Dos 11 generais que  comandaram a tropa militar no Haiti, no período do governo do PT e do MDB de Temer, cinco deles tem ou já tiveram cargos importantes no governo de Bolsonaro. Entre eles estão o General Augusto Heleno que comandou a MINUSTAH de 2004 a 2005 e hoje ocupa o cargo de Ministro do Gabinete de Segurança Institucional. Tem ainda Carlos Alberto dos Santos Cruz que atuou de 2007 a 2009; Floriano Peixoto Vieira Neto, de 2009 a 2010; Edson Leal Pujol, de 2013 a 2014; Ajax Porto Pinheiro, de 2015 a 2017; Tarcísio Gomes de Freitas, de 2005 a 2006 e Fernando Azevedo e Silva no período de 2004 a 2005.

Não nos curvaremos para beijar as botas desses vermes assassinos, como faz Sergio Camargo, nem muito menos beijar as mãos dos reformistas traidores, para borrar nossos lábios com  sangue da nossa própria gente.
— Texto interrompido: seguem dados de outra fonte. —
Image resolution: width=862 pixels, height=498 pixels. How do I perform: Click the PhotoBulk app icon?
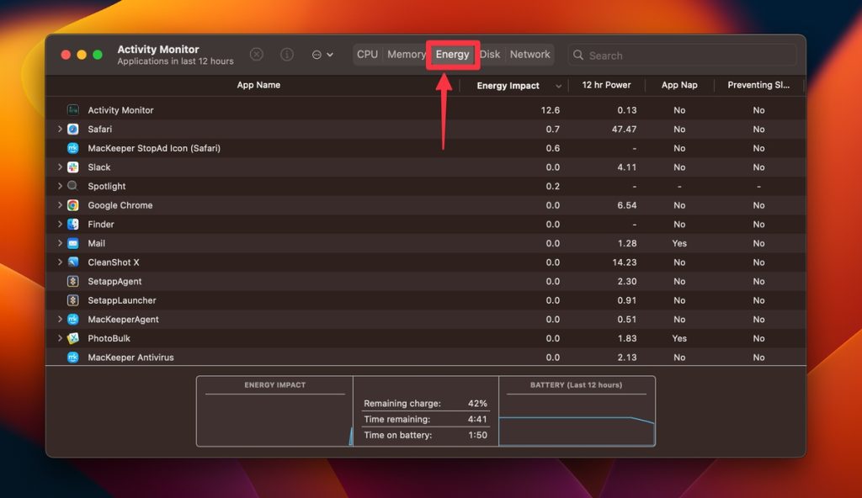(73, 338)
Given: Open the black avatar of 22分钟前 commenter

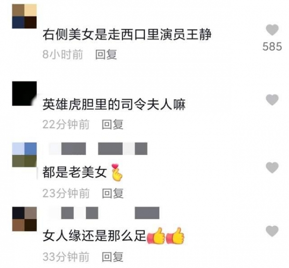Looking at the screenshot, I should click(x=25, y=94).
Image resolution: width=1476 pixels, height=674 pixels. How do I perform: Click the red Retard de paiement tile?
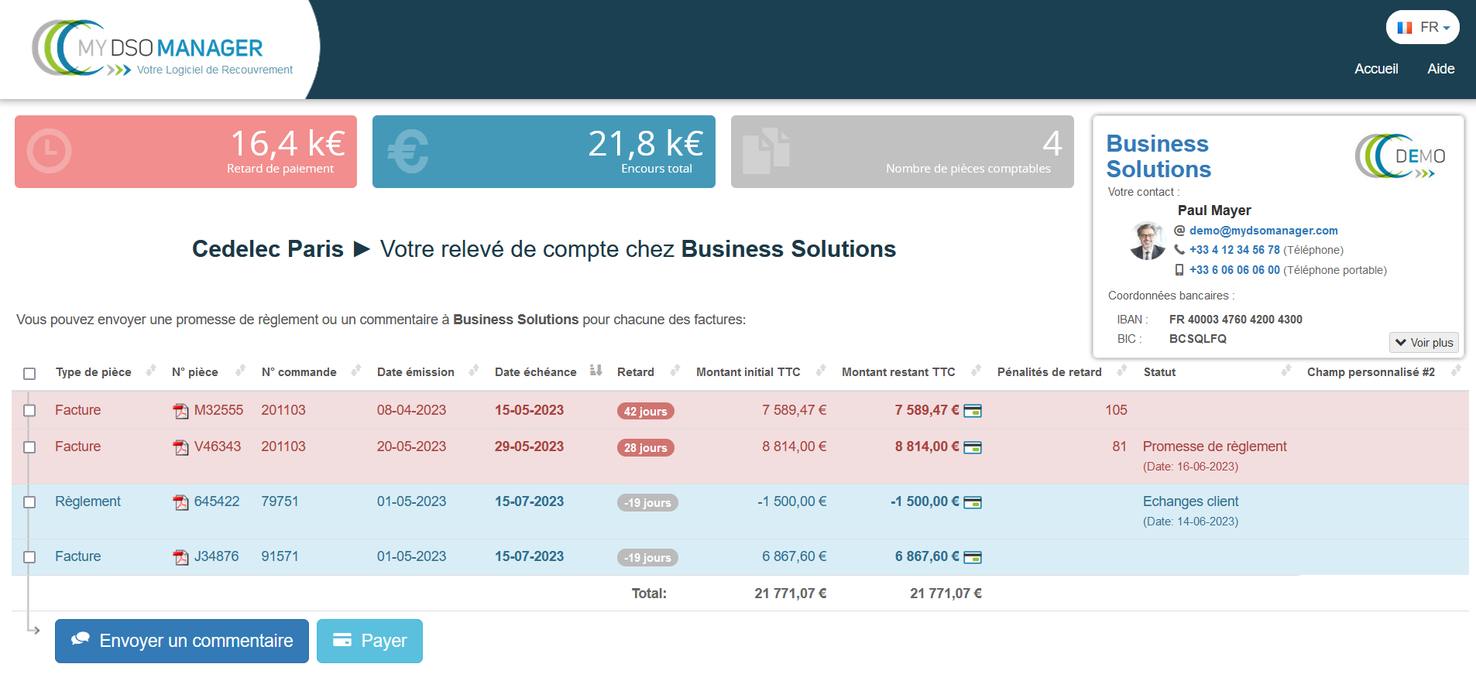(x=186, y=152)
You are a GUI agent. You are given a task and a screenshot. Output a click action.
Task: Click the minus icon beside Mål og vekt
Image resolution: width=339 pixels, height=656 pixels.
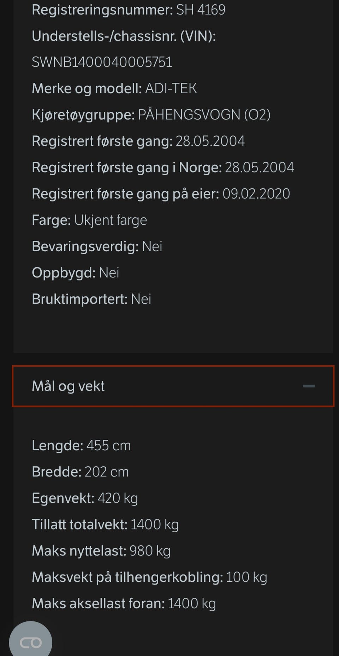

É hora de apresentar uma saída revolucionária para as mulheres negras em conjunto com a classe trabalhadora, para além da política identitária e de empoderamento individual. Temos orgulho sim de nossa identidade de ser mulher negra, mas não queremos parar por aí, pois a simples autodeclaração não livra nossas vidas dos açoites desse sistema.  O capitalismo é o sistema que cria todas as mazelas sociais, que gera o racismo e se utiliza do machismo e outras formas de opressão para perpetuar nosso sofrimento, portanto, é necessário destruí-lo através da revolução socialista.